A janitor, dressed in a baggy blue jumpsuit with the name Joe
embroidered above the left breast started up the steps to the building, tugging a janitor's cart loaded down with mops and brooms, cleaning supplies, and a large rubbish bin. He slipped in between the police and the protesters. The janitor headed into the lobby, a twelve-storey, glass-enclosed atrium with fully-grown trees and lush tropical flowers. Reaching the bank of lifts located at the rear of the soaring space, he called a high-speed car that whisked him up to the seventy-eighth floor in just a matter of seconds.
When he reached the correct floor, he pushed the cart out and glanced both ways down the thickly-carpeted hallway. Once the lift's doors closed, he moved towards a set of mahogany double doors, tugging the cart along behind him. The doors were labelled with an understated brass plaque that read Penzick Oil
.
He entered a hushed office and smiled vaguely at the vapid, empty-headed bleach-blonde sitting behind a chest-high curved receptionist's desk. The receptionist looked up at the janitor. She pressed a button beneath the desk and a rumbling buzz and loud click indicated that the door to the right of the desk was now unlocked. The janitor headed through it, letting it fall closed behind him with a soft thud. A solid thunk indicated the lock had re-engaged. He walked down a long corridor that was lined with floor-to-ceiling windows, displaying a breath-taking view of the southern tip of Manhattan Island on his right. A row of wood-and-glass doors were on the left.

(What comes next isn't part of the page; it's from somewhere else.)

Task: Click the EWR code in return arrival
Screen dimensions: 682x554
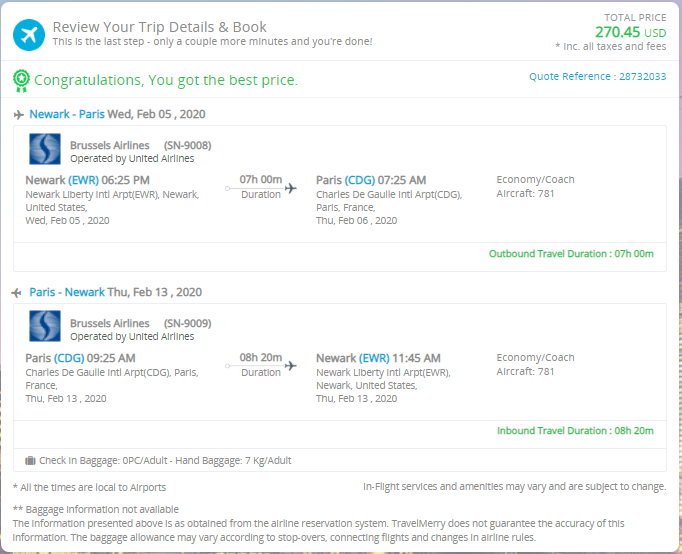Action: click(x=375, y=358)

He stopped in front of the last door labelled with another brass plaque; this one read Martin Penzick
. The janitor glanced down the hallway and pretended to speak to someone just out of sight of the camera on the ceiling. He reached into a pocket of his jumpsuit, palming a small snapgun and torsion wrench before withdrawing a set of keys. He turned to face the door, the keys obvious in his hand, and inserted the wrench into the lock. Before he could use it, however, the door bumped open with a delicate squeak and he smirked. I love this guy,
he muttered beneath his breath. Penzick was so arrogant, so trusting of his reputation, that he left his private office unlocked while he was out of the country.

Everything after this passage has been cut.